TJMG 0124306-60.2014.8.13.0439

Rel. Edilson Olimpio Fernandes6ª Câmara Cíveljulgado em 2020-02-04publicado em 2020-02-14
PENAL
EMENTA: APELAÇÃO CÍVEL - AÇÃO CIVIL PÚBLICA - ATO DE IMPROBIDADE ADMINISTRATIVA - PRESIDENTE DO CONSELHO MUNICIPAL DOS DIREITOS DA CRIANÇA E DO ADOLESCENTE - DESPESAS PARA REALIZAÇÃO DE CONFRATERNIZAÇÃO - AUSÊNCIA DE DOCUMENTAÇÃO FISCAL - REVERSÃO DOS GASTOS PARA ATENDER OS INTERESSES DOS INFANTES DO MUNICÍPIO - AUSÊNCIA DE DANO AO ERÁRIO OU ENRIQUECIMENTO ILÍCITO - IMPROCEDÊNCIA DO PEDIDO INICIAL - RECURSO PROVIDO. A configuração do ato de improbidade, a atrair as sanções da Lei Federal nº 8.429/92, depende da presença do elemento anímico na conduta do agente, já que é vedado o reconhecimento de improbidade administrativa em razão de responsabilidade objetiva, sendo mister a ocorrência do elemento anímico próprio a configurar cada modalidade de prática ímproba prevista na lei. Para o reconhecimento de ato de improbidade, segundo a jurisprudência do eg. STJ, "exige-se a presença de dolo nos casos dos arts. 9º e 11 - que coíbem o enriquecimento ilícito e o atentado aos princípios administrativos, respectivamente - e ao menos de culpa nos termos do art. 10, que censura os atos de improbidade por dano ao Erário". Em que pese o requerente, na qualidade de Presidente do Conselho Municipal dos Direitos da Criança e do Adolescente, ter efetuado gastos desacompanhada da respectiva documentação fiscal, exsurge inviável a aplicação de sanção por improbidade administrativa, porquanto comprovado nos autos a reversão da quantia em benefício dos infantes da municipalidade afastando, por conseguinte, o enriquecimento ilícito do agente ou o prejuízo ao erário decorrente da conduta impugnada. Recurso provido. Improcedência do pedido inicial. V.V.: A conduta do Presidente do Conselho Tutelar que libera verba pública sem a estrita observância das normas pertinentes constitui ato de improbidade administrativa que causa lesão ao erário.

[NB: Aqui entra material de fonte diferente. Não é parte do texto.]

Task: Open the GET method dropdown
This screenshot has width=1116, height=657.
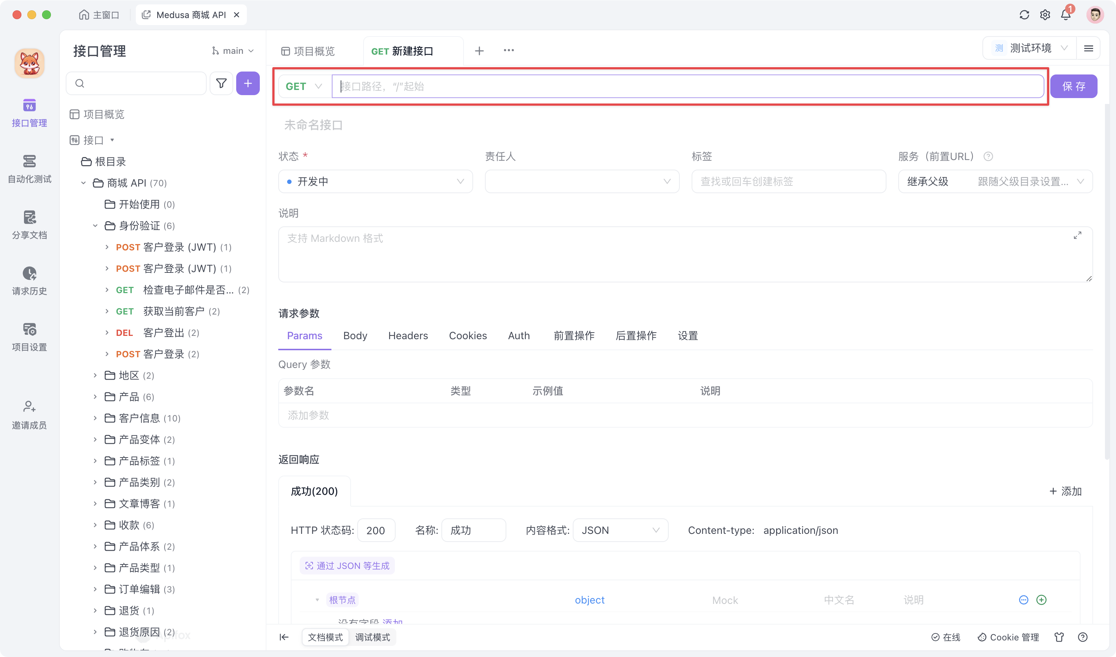Action: [x=303, y=86]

Ao cominar a sanção por prática de ato de improbidade administrativa, deve o Julgador analisar a lesividade e a reprovabilidade da conduta do réu, o elemento volitivo e a consecução do interesse público, de modo a adequar a pena ao caso concreto, sempre com caráter inibitório de futuras práticas lesivas ao erário e ao princípio da moralidade administrativa.